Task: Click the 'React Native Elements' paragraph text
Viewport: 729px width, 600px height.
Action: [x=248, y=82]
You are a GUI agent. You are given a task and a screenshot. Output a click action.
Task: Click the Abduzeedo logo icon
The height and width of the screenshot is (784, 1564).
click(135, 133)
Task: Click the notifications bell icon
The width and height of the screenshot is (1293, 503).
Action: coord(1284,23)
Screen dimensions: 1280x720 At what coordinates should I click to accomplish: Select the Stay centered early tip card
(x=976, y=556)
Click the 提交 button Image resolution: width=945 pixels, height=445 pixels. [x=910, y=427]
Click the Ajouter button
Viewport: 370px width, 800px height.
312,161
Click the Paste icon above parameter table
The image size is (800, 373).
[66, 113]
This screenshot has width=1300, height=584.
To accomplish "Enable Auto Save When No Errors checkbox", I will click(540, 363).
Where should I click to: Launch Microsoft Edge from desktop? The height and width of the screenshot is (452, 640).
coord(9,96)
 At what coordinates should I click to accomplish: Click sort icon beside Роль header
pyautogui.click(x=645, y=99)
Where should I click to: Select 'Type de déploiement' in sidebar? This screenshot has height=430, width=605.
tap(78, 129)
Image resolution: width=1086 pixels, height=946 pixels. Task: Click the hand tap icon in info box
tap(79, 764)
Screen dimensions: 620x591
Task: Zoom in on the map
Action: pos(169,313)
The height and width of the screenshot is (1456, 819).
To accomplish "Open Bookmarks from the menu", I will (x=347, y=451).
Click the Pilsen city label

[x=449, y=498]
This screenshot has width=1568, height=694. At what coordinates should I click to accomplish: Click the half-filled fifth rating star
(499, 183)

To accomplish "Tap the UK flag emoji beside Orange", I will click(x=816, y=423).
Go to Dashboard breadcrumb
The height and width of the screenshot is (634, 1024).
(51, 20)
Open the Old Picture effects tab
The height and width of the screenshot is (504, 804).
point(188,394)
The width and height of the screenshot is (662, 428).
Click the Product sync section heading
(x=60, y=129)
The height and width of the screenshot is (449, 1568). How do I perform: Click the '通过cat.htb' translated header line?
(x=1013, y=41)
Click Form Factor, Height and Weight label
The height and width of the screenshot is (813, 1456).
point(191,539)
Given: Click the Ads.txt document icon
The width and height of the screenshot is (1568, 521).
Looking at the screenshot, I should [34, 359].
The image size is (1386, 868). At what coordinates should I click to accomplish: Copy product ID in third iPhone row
========================================
__EXERCISE DESCRIPTION__
For the material above, reproduce exactly the lines from the line with "Viewport: 729px width, 600px height." to the line with "The height and width of the screenshot is (1456, 819).", inclusive, and exclude all others.

__EXERCISE SOLUTION__
Viewport: 729px width, 600px height.
Action: [x=248, y=82]
You are a GUI agent. You are given a task and a screenshot. Output a click action.
Task: Click the Abduzeedo logo icon
The height and width of the screenshot is (784, 1564).
click(135, 133)
Task: Click the notifications bell icon
The width and height of the screenshot is (1293, 503).
Action: coord(1284,23)
Screen dimensions: 1280x720 At what coordinates should I click to accomplish: Select the Stay centered early tip card
(x=976, y=556)
Click the 提交 button Image resolution: width=945 pixels, height=445 pixels. [x=910, y=427]
Click the Ajouter button
Viewport: 370px width, 800px height.
312,161
Click the Paste icon above parameter table
The image size is (800, 373).
[66, 113]
This screenshot has width=1300, height=584.
To accomplish "Enable Auto Save When No Errors checkbox", I will click(540, 363).
Where should I click to: Launch Microsoft Edge from desktop? The height and width of the screenshot is (452, 640).
coord(9,96)
 At what coordinates should I click to accomplish: Click sort icon beside Роль header
pyautogui.click(x=645, y=99)
Where should I click to: Select 'Type de déploiement' in sidebar? This screenshot has height=430, width=605.
tap(78, 129)
Image resolution: width=1086 pixels, height=946 pixels. Task: Click the hand tap icon in info box
tap(79, 764)
Screen dimensions: 620x591
Task: Zoom in on the map
Action: pos(169,313)
The height and width of the screenshot is (1456, 819).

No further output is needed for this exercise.